- [Exercise objective]: Show the lines below that contain the string "each".

Items from a data source

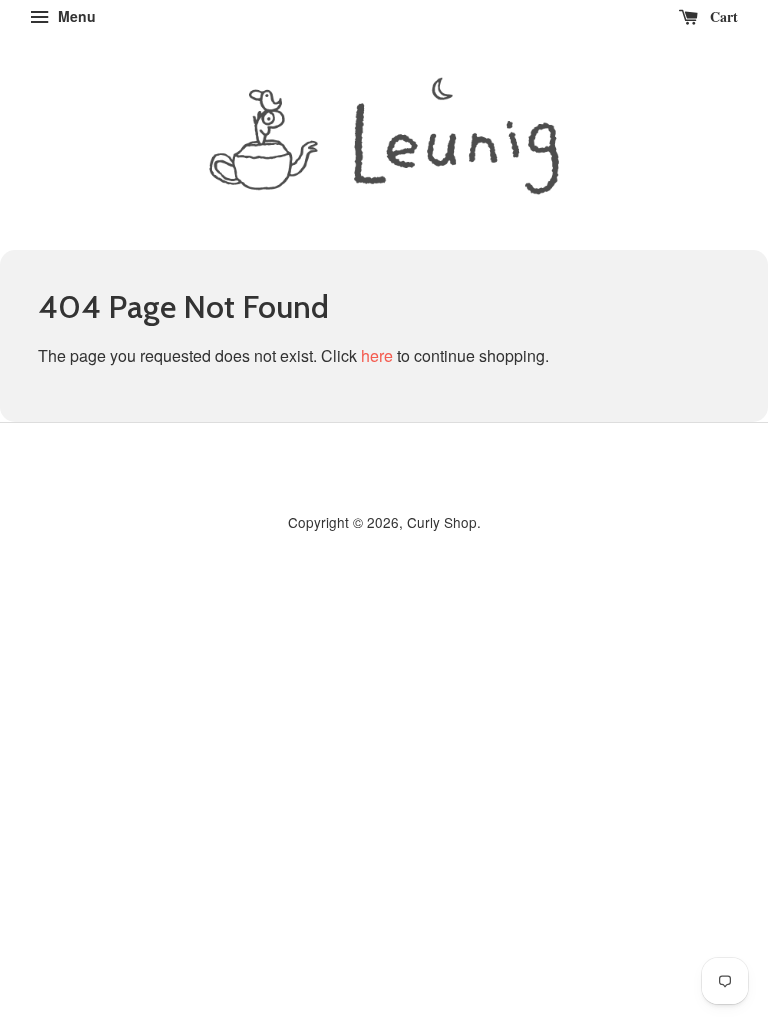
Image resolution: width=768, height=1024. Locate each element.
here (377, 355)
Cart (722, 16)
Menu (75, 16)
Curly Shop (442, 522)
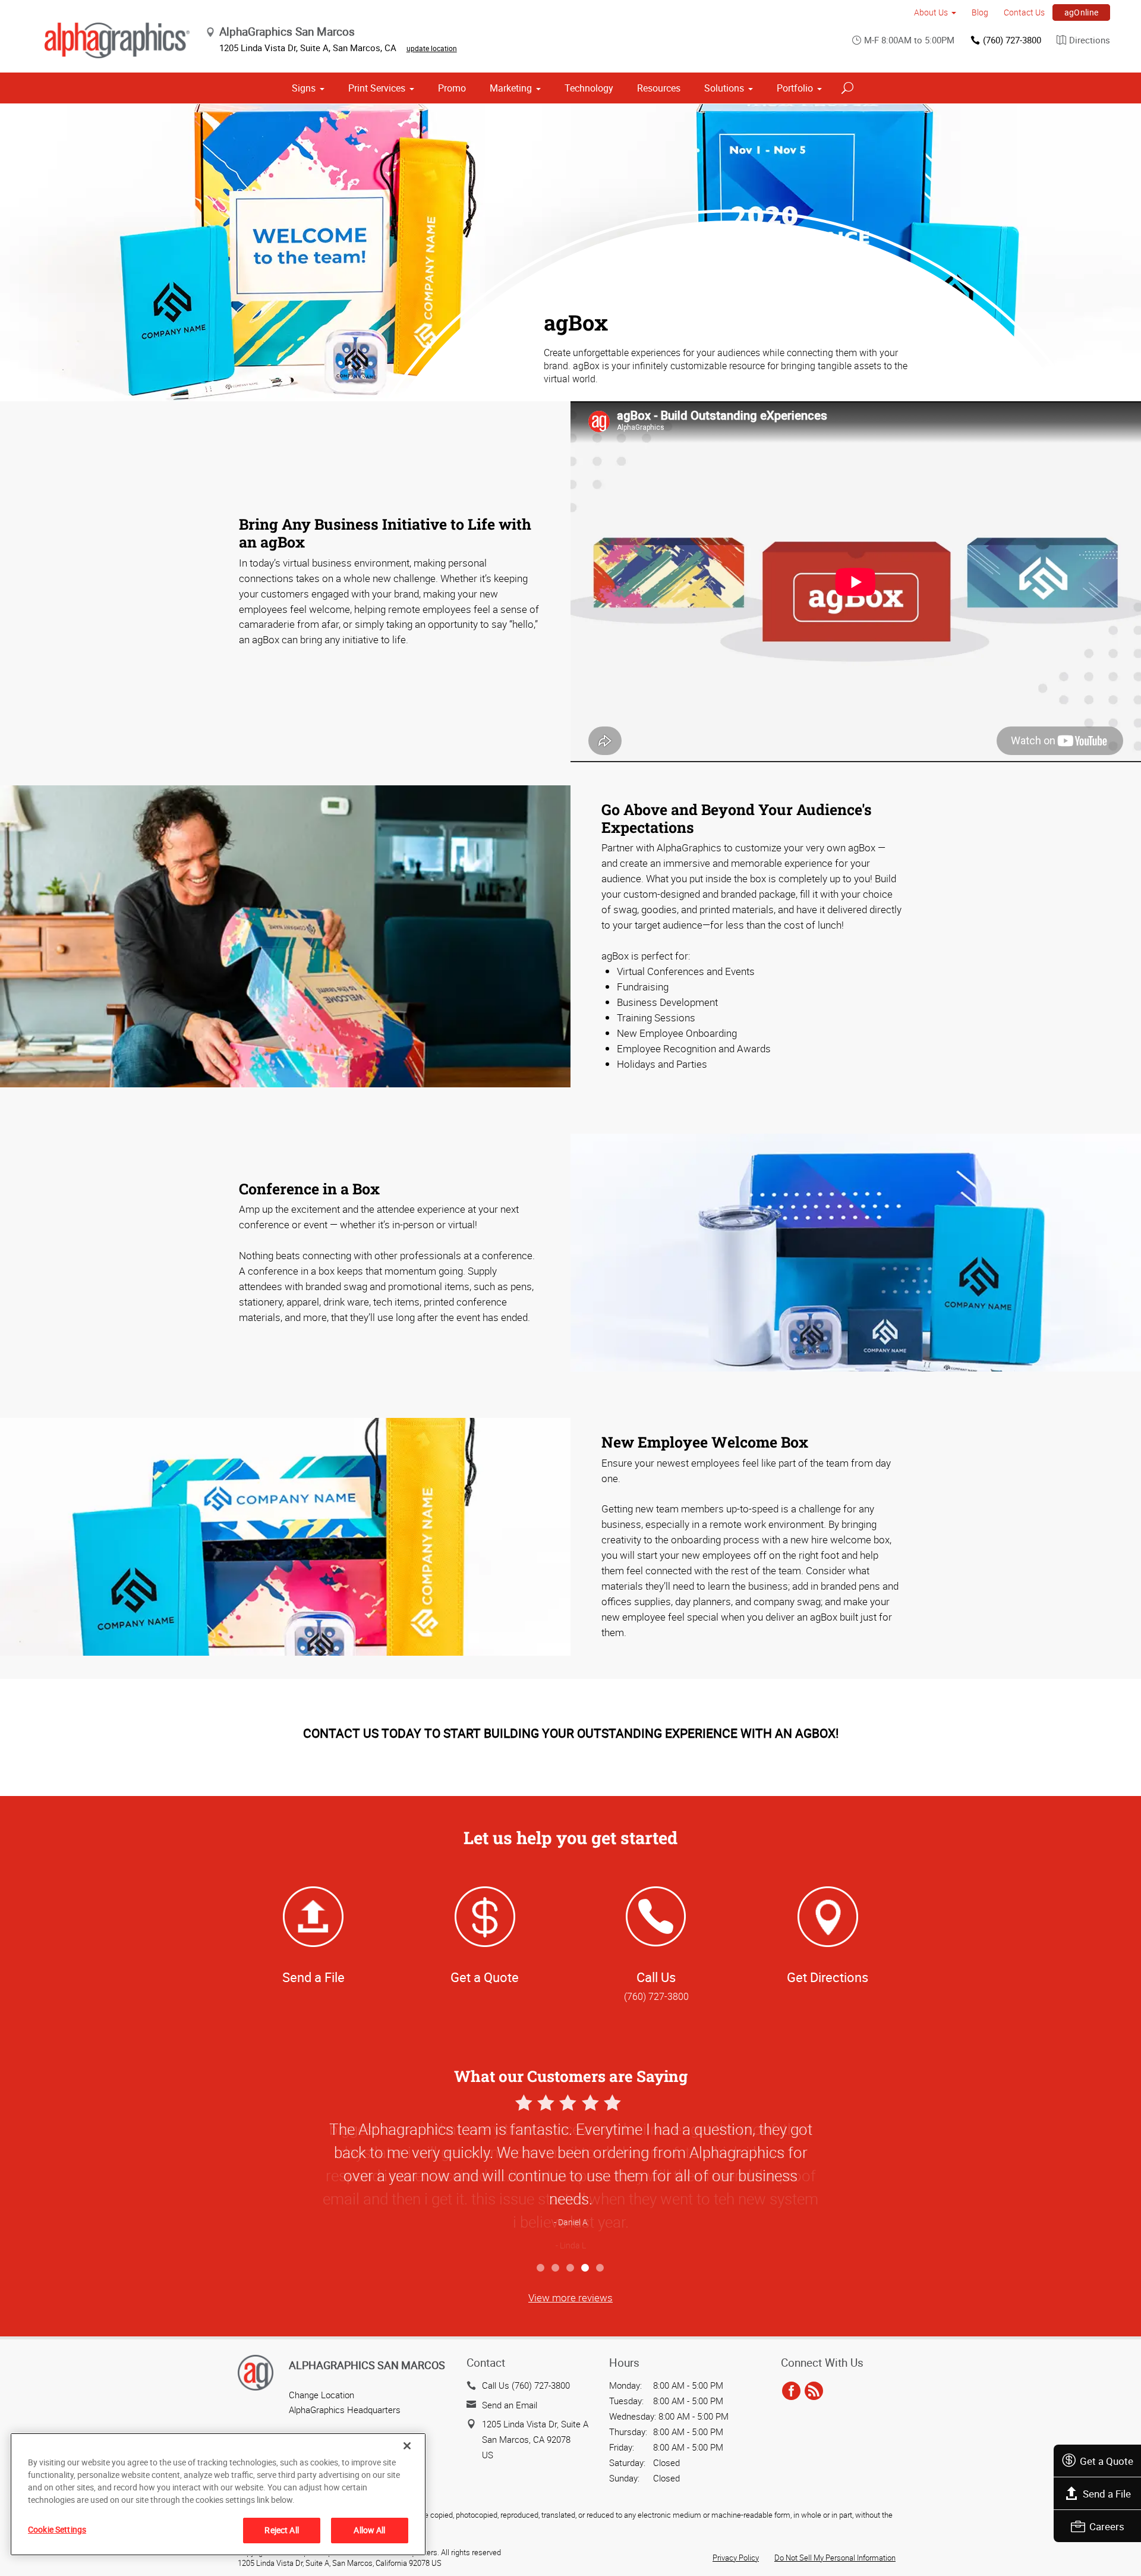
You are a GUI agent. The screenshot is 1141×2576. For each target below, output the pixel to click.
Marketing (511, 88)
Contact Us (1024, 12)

- [Solution for this exercise]:
Image resolution: width=768, height=1024. Locate each element.
You are a GUI agent. The screenshot is 1141×2576. For each target below, output the pixel to click.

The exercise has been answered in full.